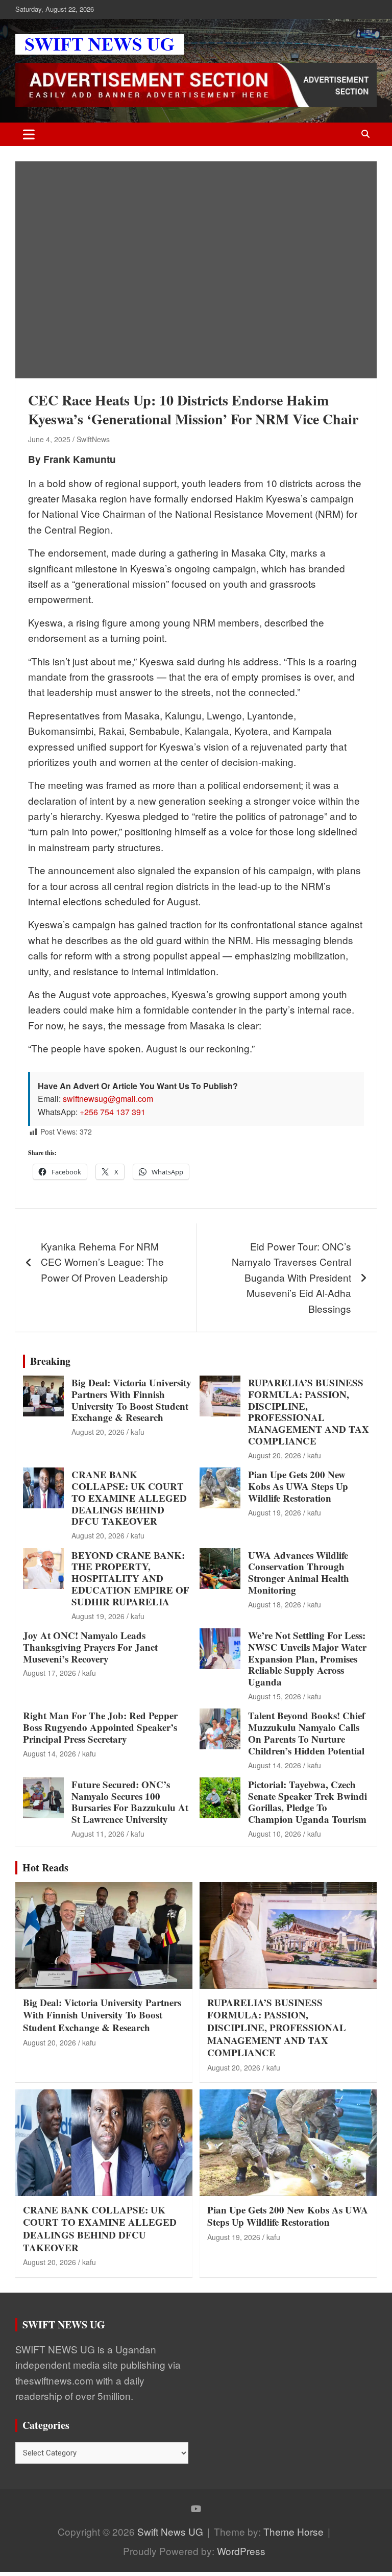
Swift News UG (170, 2531)
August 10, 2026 (274, 1833)
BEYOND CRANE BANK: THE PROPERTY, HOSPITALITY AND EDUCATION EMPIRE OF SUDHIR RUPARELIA (130, 1578)
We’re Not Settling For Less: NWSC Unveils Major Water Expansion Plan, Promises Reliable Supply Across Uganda (307, 1658)
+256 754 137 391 (112, 1112)
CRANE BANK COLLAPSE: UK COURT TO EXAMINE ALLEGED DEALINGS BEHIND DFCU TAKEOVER (129, 1497)
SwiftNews (93, 439)
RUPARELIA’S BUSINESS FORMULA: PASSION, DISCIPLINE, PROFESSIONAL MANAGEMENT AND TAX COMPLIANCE (308, 1412)
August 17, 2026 (49, 1673)
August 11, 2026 (98, 1833)
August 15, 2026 (274, 1696)
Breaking (50, 1361)
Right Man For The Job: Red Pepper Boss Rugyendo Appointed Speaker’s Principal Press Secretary (100, 1727)
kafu (137, 1432)
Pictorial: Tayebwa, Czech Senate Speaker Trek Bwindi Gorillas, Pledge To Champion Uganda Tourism (307, 1801)
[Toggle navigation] (28, 134)
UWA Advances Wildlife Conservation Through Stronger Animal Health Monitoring (298, 1572)
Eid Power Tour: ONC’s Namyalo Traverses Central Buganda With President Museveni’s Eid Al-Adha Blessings (291, 1277)
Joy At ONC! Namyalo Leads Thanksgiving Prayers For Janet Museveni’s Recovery (90, 1647)
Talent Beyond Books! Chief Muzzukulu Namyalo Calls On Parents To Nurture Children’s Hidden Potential (306, 1732)
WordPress (241, 2551)
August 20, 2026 (98, 1432)
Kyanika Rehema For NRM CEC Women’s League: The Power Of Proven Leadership (104, 1261)
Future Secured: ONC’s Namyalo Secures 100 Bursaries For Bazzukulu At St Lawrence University (129, 1801)
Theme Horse (293, 2531)
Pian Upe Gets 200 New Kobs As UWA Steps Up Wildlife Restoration (298, 1486)
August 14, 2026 (49, 1753)
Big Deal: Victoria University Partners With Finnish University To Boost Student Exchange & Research (131, 1400)
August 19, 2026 (274, 1512)
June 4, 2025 (49, 439)
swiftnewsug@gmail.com (108, 1098)
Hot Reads (45, 1867)
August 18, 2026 (274, 1604)
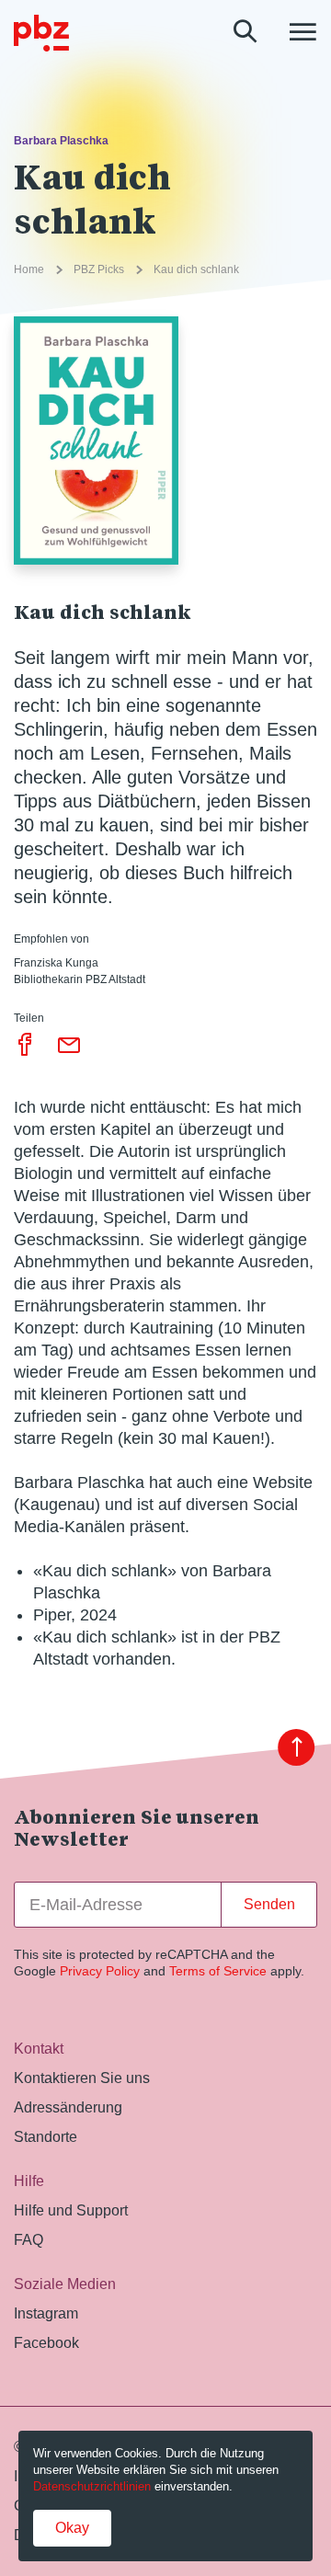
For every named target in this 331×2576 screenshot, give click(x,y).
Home (29, 269)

·····

### WHAT YOU WILL DO
Your task is to retype the entries verbatim, starting with the line that holds "Talent Beyond Books!" and stopping after the line that holds "Kyanika Rehema For".

### SOLUTION TO THIS EXERCISE
Talent Beyond Books! Chief Muzzukulu Namyalo Calls On Parents To Nurture Children’s Hidden Potential (306, 1732)
WordPress (241, 2551)
August 20, 2026 (98, 1432)
Kyanika Rehema For NRM CEC Women’s League: The Power Of Proven Leadership (104, 1261)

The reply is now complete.